Rachmat memaparkan, pihak pemohon yaitu penulis Darmawan mendalilkan bahwa Pasal 30 ayat (3) huruf c UU Kejaksaan yang mengemukakan bahwa dalam bidang ketertiban dan ketentraman umum, kejaksaan turut menyelenggarakan kegiatan pengawasan peredaran barang cetakan, dinilai inkonstitusional.
Inkonstitusionalitas tersebut adalah karena pasal tersebut dianggap pemohon bertentangan dengan Pasal 28E ayat (3) UUD 1945 yang berbunyi, "setiap orang berhak atas kebebasan berserikat, berkumpul, dan mengeluarkan pendapat".

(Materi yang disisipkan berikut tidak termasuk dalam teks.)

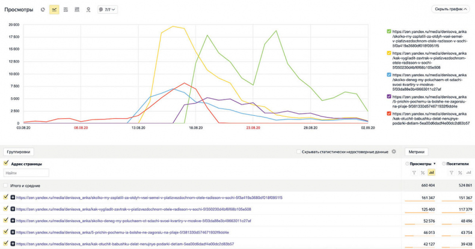The image size is (475, 249).
Task: Click percent icon under Посетители column
Action: click(461, 173)
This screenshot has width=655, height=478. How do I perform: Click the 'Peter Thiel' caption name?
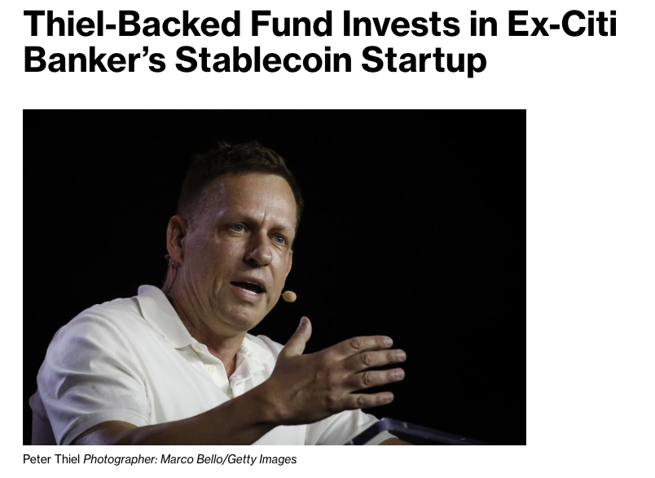click(x=51, y=459)
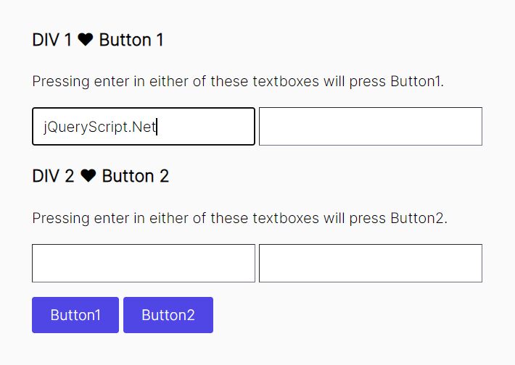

Selain itu, pasal dalam UU Kejaksaan itu juga dinilai pemohon bertentangan dengan Pasal 28D ayat (1) UUD 1945 yang berbunyi, "setiap orang berhak atas pengakuan, jaminan, perlindungan, dan kepastian hukum yang adil serta perlakuan yang sama di hadapan hukum".
Darmawan selaku penulis buku menyatakan, pelarangan peredaran dan penggandaan bukunya yang berjudul "Buku Enam Jalan Menuju Tuhan" membuat dirinya merasa menjadi tidak lagi bebas dalam mengeluarkan pendapat.
Terlebih, Darmawan hanya mengetahui bahwa karya tulisnya dilarang beredar dari media dan bukan secara langsung dari pihak kejaksaan.
Karena itu, Rachmat mengemukakan, kewenangan kejaksaan dalam melarang peredaran buku itu dilakukan tidak transparan dan tidak memenuhi prinsip akuntabilitas publik.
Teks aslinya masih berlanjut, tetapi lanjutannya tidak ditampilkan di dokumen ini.